(continued from December 6th)
However, after Livingston’s death in 1829, Moore quietly wrote to the newspaper asking if they knew the author of the popular verse, “The Night Before Christmas.” When the editors replied that they did not, as it had been published anonymously, Moore claimed authorship, saying that he had been “too embarrassed” to claim it previously. His surprised and delighted family, and many others, came to believe him.
When Moore later included it in a book of “his” poetry (which actually included several other poems later revealed not to be Moore’s own—tsk, tsk), the astonished Livingston children protested. But would a rich and respected theologian actually LIE about his work? Not to be believed. So nobody did. Livingston’s papers, including his handwritten copy of the poem with its changes and crossed-out passages, had perished in a fire, and the children had no evidence beyond their personal knowledge. Moore later churned out several handwritten copies of his own (not exactly matching Livingston’s original, but what the heck) which eventually sold to collectors for big bucks.
End of story… until the arrival on the scene of Donald Foster, an English professor at Vassar and a well-known textual scholar, who included in his 2000 book Author Unknown a fascinating analysis of the use of language in the work of Moore and of Livingston. His conclusion, built step by step on literary evidence, is that Livingston, and not Moore, authored the poem in question.
But even we lay people, dear reader, can probably deduce this for ourselves by reading further examples of poetry.
For example, contrast with Moore’s grim and foreboding efforts the poem Livingston wrote for his own daughter’s marriage:‘Twas summer when softly the breezes were blowing And Hudson majestic so sweetly was flowing The groves rang with music & accents of pleasure And nature in rapture beat time to the measure When Helen and Jonas so true and so loving Along the green lawn were seen arm in arm moving Sweet daffodils, violets and roses spontaneous Wherever they wandered sprang up instantaneous.
And another, in a letter to his brother, praising the sewing of a cousin:To my dear brother Beekman I sit down to write Ten minutes past eight & a very cold night.
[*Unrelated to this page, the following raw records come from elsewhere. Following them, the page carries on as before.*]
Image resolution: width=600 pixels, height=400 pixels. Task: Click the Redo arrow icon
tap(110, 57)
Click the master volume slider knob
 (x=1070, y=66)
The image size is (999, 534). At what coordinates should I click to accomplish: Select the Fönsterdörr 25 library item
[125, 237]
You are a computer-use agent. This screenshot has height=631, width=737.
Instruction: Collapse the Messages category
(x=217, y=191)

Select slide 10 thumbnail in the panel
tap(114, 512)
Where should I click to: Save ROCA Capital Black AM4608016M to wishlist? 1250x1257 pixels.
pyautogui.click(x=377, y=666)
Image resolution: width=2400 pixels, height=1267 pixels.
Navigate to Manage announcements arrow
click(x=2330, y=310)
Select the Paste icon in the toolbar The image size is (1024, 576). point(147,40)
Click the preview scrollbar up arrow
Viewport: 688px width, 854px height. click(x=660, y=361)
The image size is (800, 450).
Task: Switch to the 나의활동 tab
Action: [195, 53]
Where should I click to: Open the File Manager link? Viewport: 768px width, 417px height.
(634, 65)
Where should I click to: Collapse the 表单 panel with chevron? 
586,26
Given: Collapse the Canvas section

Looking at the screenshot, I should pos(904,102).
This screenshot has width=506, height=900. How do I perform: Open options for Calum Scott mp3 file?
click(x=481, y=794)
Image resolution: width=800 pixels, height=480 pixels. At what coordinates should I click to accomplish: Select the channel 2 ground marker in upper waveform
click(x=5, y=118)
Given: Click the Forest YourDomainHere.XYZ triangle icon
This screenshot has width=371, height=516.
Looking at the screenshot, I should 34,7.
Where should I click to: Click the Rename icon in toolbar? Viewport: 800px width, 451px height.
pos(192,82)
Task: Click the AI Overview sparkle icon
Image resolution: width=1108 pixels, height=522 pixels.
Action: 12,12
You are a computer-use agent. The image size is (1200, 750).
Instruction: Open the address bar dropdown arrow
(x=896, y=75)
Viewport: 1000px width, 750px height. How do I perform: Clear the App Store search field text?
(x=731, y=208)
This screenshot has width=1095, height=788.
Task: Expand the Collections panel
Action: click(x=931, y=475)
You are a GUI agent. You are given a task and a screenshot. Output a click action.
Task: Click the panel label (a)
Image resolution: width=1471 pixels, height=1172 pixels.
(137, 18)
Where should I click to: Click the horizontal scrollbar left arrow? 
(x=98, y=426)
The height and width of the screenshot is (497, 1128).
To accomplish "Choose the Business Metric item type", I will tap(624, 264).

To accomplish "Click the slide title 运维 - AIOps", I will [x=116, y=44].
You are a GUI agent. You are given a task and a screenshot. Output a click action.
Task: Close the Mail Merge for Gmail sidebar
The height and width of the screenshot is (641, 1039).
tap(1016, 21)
Not far from me sits with a baullancy cap on Our very good couzin, Elizabeth Tappen, A tighter young seamstress you’d ne’er wish to see And she (blessings on her) is sewing for me. New shirts & new cravats this morning cut out Are tumbled in heaps and lye huddled about. My wardrobe (a wonder) will soon be enriched With ruffles new hemmed & wristbands new stitched.
The only real benefit from Moore’s perpetrated fraud is that Livingston’s poem has survived for generations to enjoy it. Perhaps now, thanks to Donald Foster, its true author will be recognized.